Now onto some fun pictures!
First of all is Josh at the Feeding Clinic. This kid is obsessed with tongue depressors. While I was chatting with the dietitian and doctor, he kept sneaking another one. Yes... we took that many home with us:)
This is backwards but before we made it to our exam room, Josh wanted to ride in this car in the waiting room so he crawled in there with his feeding pump backpack shoving him forward, and yes... he already had his first tongue depressor from radiology:)

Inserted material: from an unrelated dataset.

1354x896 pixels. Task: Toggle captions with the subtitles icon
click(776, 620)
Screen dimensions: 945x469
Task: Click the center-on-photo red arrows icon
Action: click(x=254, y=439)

As I have been organizing and re-organizing Josh's Medical Supplies, I broke down and added the two white shelves on each side to make sure I can keep all his stuff together. But sadly enough... we will still have all the new medical supplies that will come with his appendicostomy. I am not sure how I am going to fit it all there..... nice, huh?
Since April we have had to add doses of meds, change the way we dose his meds, and even add a new med. Before I was able to do all his meds 4 times a day. 8am, 12 noon, 4pm and 8ish pm. I had 4 bins labeled for each time and that is how we did it. Well now I am doing meds more often than that and so it wasn't working to do the 4 bins. So I got this idea from a special needs mom in one of my facebook groups. I give meds at 7:30am, 8:00 am, 12 noon, 2pm, 4pm, 7pm, 10pm and 2 am. So this works like a charm! Bet you never knew a muffin pan would be used for this purpose!
These are his meds that require refrigeration.
And finally some fun pictures! One of the other microcephaly mom's I have met through facebook runs a little foundation called Microcephaly Monkey House. She sends these cute Sock Monkeys' to other micro kids going through a hard time, or having surgery ect. She was so awesome and sent Josh one last week. I took a couple pictures of him. I wish I could get him doing his monkey noise on video. It's darn cute!
And last but not least. After finding out about Josh's seizures while sleeping, we decided to invest in this.... a video monitor. It sure relieves so much stress that anytime I wake up at night I can glance up and see how he is doing. Makes a stressful thing a tiny bit better:)
Thanks for reading all this (if you still are!) and we appreciate all the love and support!